随后代码#include TRACE_INCLUDE(TRACE_INCLUDE_FILE)包含了头文件TRACE_INCLUDE_FILE，而该宏在头文件trace-events-sample.h中被定义为trace-events-sample，所以又包含了头文件trace-events-sample.h，所以trace-events-sample.h中的宏TRACE_EVENT(foo_bar,.....)又被展开，只是这次用的是define_trace.h中定义的宏。

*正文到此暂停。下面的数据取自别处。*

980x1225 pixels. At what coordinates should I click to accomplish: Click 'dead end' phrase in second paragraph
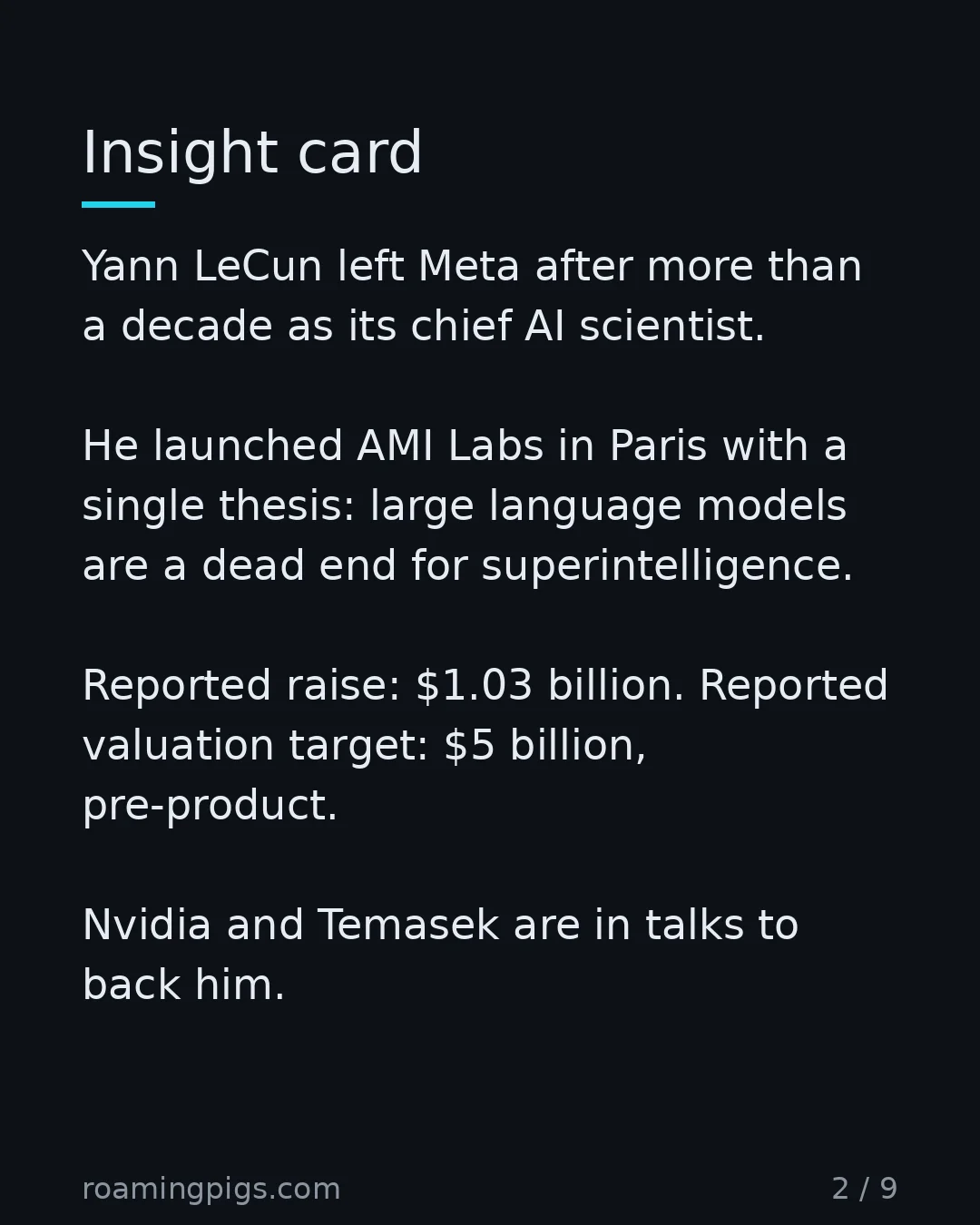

随后包含头文件trace/trace_events.h，该头文件代码如下：

#include <linux/trace_events.h>
......


#undef TRACE_EVENT
#define TRACE_EVENT(name, proto, args, tstruct, assign, print) \
	DECLARE_EVENT_CLASS(name,			       \
			     PARAMS(proto),		       \
			     PARAMS(args),		       \
			     PARAMS(tstruct),		       \
			     PARAMS(assign),		       \
			     PARAMS(print));		       \
	DEFINE_EVENT(name, name, PARAMS(proto), PARAMS(args));

......

#undef DECLARE_EVENT_CLASS
#define DECLARE_EVENT_CLASS(name, proto, args, tstruct, assign, print)	\
	struct trace_event_raw_##name {					\
		struct trace_entry	ent;				\
		tstruct							\
		char			__data[0];			\
	};								\
									\
	static struct trace_event_class event_class_##name;

......
#include TRACE_INCLUDE(TRACE_INCLUDE_FILE)

......
#undef DECLARE_EVENT_CLASS
#define DECLARE_EVENT_CLASS(call, proto, args, tstruct, assign, print)	\
	struct trace_event_data_offsets_##call {			\
		tstruct;						\
	};

......
#include TRACE_INCLUDE(TRACE_INCLUDE_FILE)

......
#undef DECLARE_EVENT_CLASS
#define DECLARE_EVENT_CLASS(call, proto, args, tstruct, assign, print)	\
static notrace enum print_line_t					\
trace_raw_output_##call(struct trace_iterator *iter, int flags,		\
			struct trace_event *trace_event)		\
{									\
	struct trace_seq *s = &iter->seq;				\
.......

#include TRACE_INCLUDE(TRACE_INCLUDE_FILE)

......

该头文件#undef TRACE_EVENT，然后重新定义TRACE_EVENT为DECLARE_EVENT_CLASS，随后#undef DECLARE_EVENT_CLASS，并重新定义宏DECLARE_EVENT_CLASS，再包含头文件trace-events-sample.h，然后用新定义的TRACE_EVENT和DECLARE_EVENT_CLASS展开trace-events-sample.h中的宏TRACE_EVENT(foo_bar,.....)。

后面多次重复#undef DECLARE_EVENT_CLASS并重新定义宏DECLARE_EVENT_CLASS，再包含头文件trace-events-sample.h，然后用新定义的TRACE_EVENT和DECLARE_EVENT_CLASS展开trace-events-sample.h中的宏TRACE_EVENT(foo_bar,.....)。